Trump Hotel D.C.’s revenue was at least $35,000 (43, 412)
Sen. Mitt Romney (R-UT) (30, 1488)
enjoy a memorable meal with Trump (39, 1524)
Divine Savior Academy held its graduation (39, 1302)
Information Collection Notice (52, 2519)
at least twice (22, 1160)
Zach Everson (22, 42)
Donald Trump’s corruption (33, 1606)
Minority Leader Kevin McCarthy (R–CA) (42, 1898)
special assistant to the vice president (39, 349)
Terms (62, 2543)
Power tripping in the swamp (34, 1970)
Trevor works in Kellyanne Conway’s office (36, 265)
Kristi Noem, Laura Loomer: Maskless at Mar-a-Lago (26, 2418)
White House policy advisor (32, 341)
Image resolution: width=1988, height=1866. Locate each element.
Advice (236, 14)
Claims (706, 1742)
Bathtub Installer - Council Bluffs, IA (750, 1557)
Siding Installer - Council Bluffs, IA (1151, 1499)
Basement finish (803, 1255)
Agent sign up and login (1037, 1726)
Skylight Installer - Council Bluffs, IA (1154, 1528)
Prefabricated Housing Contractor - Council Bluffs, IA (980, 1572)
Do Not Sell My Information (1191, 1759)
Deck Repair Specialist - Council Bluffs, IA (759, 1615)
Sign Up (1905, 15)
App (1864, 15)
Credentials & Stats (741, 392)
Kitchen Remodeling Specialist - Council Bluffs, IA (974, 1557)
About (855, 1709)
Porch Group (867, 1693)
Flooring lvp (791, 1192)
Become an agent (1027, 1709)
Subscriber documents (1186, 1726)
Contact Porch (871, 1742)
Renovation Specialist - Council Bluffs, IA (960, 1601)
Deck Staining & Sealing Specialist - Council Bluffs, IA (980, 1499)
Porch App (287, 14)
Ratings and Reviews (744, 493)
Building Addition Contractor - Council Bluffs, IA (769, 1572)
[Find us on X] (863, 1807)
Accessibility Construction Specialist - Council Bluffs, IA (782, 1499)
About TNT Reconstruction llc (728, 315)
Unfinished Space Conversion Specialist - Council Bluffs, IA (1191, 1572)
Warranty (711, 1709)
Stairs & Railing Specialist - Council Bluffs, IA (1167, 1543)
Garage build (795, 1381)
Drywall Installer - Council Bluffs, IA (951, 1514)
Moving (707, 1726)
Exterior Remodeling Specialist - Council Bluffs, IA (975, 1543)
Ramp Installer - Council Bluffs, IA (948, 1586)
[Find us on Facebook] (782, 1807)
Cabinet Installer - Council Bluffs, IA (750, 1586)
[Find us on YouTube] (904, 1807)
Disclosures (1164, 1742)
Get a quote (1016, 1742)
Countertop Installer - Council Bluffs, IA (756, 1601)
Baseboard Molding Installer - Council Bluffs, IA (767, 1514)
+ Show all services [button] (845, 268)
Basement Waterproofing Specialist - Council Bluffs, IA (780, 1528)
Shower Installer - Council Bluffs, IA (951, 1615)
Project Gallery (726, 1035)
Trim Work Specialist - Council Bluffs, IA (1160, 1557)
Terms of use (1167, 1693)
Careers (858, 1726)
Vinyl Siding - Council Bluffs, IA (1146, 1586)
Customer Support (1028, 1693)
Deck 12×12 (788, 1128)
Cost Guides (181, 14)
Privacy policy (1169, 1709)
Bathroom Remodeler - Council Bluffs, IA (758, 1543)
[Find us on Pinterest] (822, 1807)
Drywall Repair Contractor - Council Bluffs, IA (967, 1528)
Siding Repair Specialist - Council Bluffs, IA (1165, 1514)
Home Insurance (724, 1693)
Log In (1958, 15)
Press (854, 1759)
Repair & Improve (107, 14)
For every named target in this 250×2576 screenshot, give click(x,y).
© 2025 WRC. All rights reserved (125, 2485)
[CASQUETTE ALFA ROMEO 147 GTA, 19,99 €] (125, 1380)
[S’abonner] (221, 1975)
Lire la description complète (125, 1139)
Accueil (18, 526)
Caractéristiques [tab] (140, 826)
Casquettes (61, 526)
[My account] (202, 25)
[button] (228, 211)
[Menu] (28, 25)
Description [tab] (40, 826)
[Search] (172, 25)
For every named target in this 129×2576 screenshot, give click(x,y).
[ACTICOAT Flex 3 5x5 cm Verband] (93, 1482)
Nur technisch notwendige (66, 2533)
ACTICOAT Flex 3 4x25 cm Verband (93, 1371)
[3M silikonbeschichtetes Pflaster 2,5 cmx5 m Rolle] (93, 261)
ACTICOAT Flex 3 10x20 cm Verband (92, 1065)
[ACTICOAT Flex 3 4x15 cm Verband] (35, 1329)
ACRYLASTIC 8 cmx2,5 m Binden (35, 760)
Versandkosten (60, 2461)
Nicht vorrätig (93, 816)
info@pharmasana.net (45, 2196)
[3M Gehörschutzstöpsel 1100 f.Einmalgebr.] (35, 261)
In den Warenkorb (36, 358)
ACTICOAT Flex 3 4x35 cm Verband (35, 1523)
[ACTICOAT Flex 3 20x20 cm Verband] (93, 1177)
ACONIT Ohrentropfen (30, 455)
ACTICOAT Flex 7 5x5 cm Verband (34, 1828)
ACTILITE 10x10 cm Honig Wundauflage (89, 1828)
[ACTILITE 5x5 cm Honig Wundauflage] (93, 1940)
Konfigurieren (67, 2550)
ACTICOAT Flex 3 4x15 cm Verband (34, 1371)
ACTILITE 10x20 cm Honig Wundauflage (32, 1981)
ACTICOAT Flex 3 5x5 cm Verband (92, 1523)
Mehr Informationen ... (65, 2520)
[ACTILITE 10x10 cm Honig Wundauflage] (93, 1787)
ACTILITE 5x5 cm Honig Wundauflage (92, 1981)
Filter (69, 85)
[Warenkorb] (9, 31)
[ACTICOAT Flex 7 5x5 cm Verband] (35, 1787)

★ ★ ★

TASK DIRECTIONS:
Print every line from the one that contains "[3M Gehörschutzstöpsel 1100" to the end of the records, exactly as written, and nothing more.

ANSWER TO THE EXERCISE:
[3M Gehörschutzstöpsel 1100 f.Einmalgebr.] (35, 261)
In den Warenkorb (36, 358)
ACTICOAT Flex 3 4x35 cm Verband (35, 1523)
[ACTICOAT Flex 3 20x20 cm Verband] (93, 1177)
ACONIT Ohrentropfen (30, 455)
ACTICOAT Flex 7 5x5 cm Verband (34, 1828)
ACTILITE 10x10 cm Honig Wundauflage (89, 1828)
[ACTILITE 5x5 cm Honig Wundauflage] (93, 1940)
Konfigurieren (67, 2550)
ACTICOAT Flex 3 4x15 cm Verband (34, 1371)
ACTILITE 10x20 cm Honig Wundauflage (32, 1981)
ACTICOAT Flex 3 5x5 cm Verband (92, 1523)
Mehr Informationen ... (65, 2520)
[ACTILITE 10x10 cm Honig Wundauflage] (93, 1787)
ACTILITE 5x5 cm Honig Wundauflage (92, 1981)
Filter (69, 85)
[Warenkorb] (9, 31)
[ACTICOAT Flex 7 5x5 cm Verband] (35, 1787)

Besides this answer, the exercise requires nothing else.